Running a small business is a responsibility that comes with a lot of challenges that bigger businesses do not have to worry about. For instance, employees are your most critical resource, and you need to make sure that yours are giving everything on a daily basis – however, this may not always be possible due to ongoing issues with their health or general productivity.

Large businesses may not suffer as much from these issues as they have higher numbers of employees who can cover absences and to whom work can be delegated so they can share the load wherever necessary. Small businesses, however, may suffer a great deal from even one or two employees who take time off work on a regular basis or come into work while ill to “struggle through”.

It is worth remembering that the work itself can have a major negative influence on employee health. Stress, sedentariness and poor diets due to having to eat at one’s desk all contribute to fatigue, the development of diabetes and so on – for instance, 160,000 people die every year in the UK from heart disease, and in some of those cases, the nature of their jobs may well have played a significant part.

As an indication of how significant this issue is, the Gallup-Healthways Well-Being Index estimated in 2013 that $84 billion was being lost on an annual basis due to poor productivity in industries across the United States. High levels of absenteeism due to ill health can lead to:

  • Resentment amongst employees regularly asked to cover absent employees’ tasks
  • Extra manager time spent resolving scheduling and delegation and training employees to cover tasks
  • Safety issues due to inadequate training or understaffing
  • Poor quality of service or product due to overwork or a lack of trained employees to perform tasks

Any of these factors can be crippling for a small business. Small teams can easily fracture if it is thought that certain employees aren’t pulling their weight, time is often at a premium and a business’s reputation (small companies might be surviving purely on word of mouth, remember) can easily be damaged if their product or service isn’t up-to-scratch.

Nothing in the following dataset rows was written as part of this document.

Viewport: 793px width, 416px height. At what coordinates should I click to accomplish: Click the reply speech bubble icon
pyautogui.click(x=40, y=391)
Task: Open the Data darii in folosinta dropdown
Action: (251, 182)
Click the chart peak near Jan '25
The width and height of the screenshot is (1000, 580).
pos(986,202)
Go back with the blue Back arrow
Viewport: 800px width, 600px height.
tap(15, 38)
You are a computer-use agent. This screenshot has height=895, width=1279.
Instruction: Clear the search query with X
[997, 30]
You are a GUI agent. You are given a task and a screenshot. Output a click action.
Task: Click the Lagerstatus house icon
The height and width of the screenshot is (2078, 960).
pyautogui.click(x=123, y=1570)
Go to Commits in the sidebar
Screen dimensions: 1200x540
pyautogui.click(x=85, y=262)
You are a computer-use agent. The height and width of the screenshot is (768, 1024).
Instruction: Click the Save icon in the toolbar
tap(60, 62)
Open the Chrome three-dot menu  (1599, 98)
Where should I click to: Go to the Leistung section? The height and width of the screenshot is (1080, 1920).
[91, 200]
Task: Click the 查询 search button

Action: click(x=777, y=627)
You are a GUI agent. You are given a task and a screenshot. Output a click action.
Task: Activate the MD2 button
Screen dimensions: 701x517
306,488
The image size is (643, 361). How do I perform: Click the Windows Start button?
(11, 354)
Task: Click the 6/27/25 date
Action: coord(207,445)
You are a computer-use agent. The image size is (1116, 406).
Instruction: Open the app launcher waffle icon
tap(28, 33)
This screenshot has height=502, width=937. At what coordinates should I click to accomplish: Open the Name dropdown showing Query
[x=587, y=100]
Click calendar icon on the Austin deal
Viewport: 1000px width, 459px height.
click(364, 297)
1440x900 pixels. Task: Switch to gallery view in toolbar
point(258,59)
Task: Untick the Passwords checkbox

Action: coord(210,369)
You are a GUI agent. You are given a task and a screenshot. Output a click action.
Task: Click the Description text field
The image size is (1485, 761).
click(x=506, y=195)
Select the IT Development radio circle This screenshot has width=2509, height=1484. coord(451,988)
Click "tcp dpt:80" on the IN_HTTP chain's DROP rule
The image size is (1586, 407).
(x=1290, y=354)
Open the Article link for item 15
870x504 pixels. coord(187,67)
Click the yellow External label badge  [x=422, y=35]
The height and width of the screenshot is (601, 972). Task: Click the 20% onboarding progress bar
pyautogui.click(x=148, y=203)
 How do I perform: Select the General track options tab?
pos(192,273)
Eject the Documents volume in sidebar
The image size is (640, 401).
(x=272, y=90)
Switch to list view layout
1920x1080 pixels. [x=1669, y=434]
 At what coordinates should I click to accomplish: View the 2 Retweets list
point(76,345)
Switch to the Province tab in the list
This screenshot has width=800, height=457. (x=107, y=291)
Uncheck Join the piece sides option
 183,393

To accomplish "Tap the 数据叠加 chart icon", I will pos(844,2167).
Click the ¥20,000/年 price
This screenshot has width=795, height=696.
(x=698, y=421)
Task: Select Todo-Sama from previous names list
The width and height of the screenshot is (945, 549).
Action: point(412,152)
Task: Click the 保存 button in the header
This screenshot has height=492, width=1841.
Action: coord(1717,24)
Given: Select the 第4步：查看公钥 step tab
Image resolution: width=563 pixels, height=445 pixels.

Those employees who are often absent or who come to work when they shouldn’t and exhibit low levels of productivity can facilitate this sort of damage – they don’t mean to, but they do so anyway.

The challenge for employers is dealing with habitual absenteeism in a way that limits its negative impact on the company without seeming uncaring or callous. If affected employees don’t have any health insurance, you might consider introducing a health insurance scheme that they can sign up to – this will help ease their financial worries, which won’t be helping their condition. Now that the Affordable Care Act has been passed, everyone should be able to access healthcare cover, but this may not be the case as far as some people are concerned. Businesses and employers should therefore check that their employees are getting the cover that they and their families need.

Other policies that focus on other aspects apart from physical health – such as work-life balance or psychological and emotional health – would also help to increase employees’ happiness and engagement and encourage them to come to work every day feeling well and productive. This would also help reduce their stress levels, thus going some way towards actively improving their health. Small businesses should do whatever it takes to achieve this – otherwise, their absent and unproductive employees could end up dragging them down to the bottom of their sectors.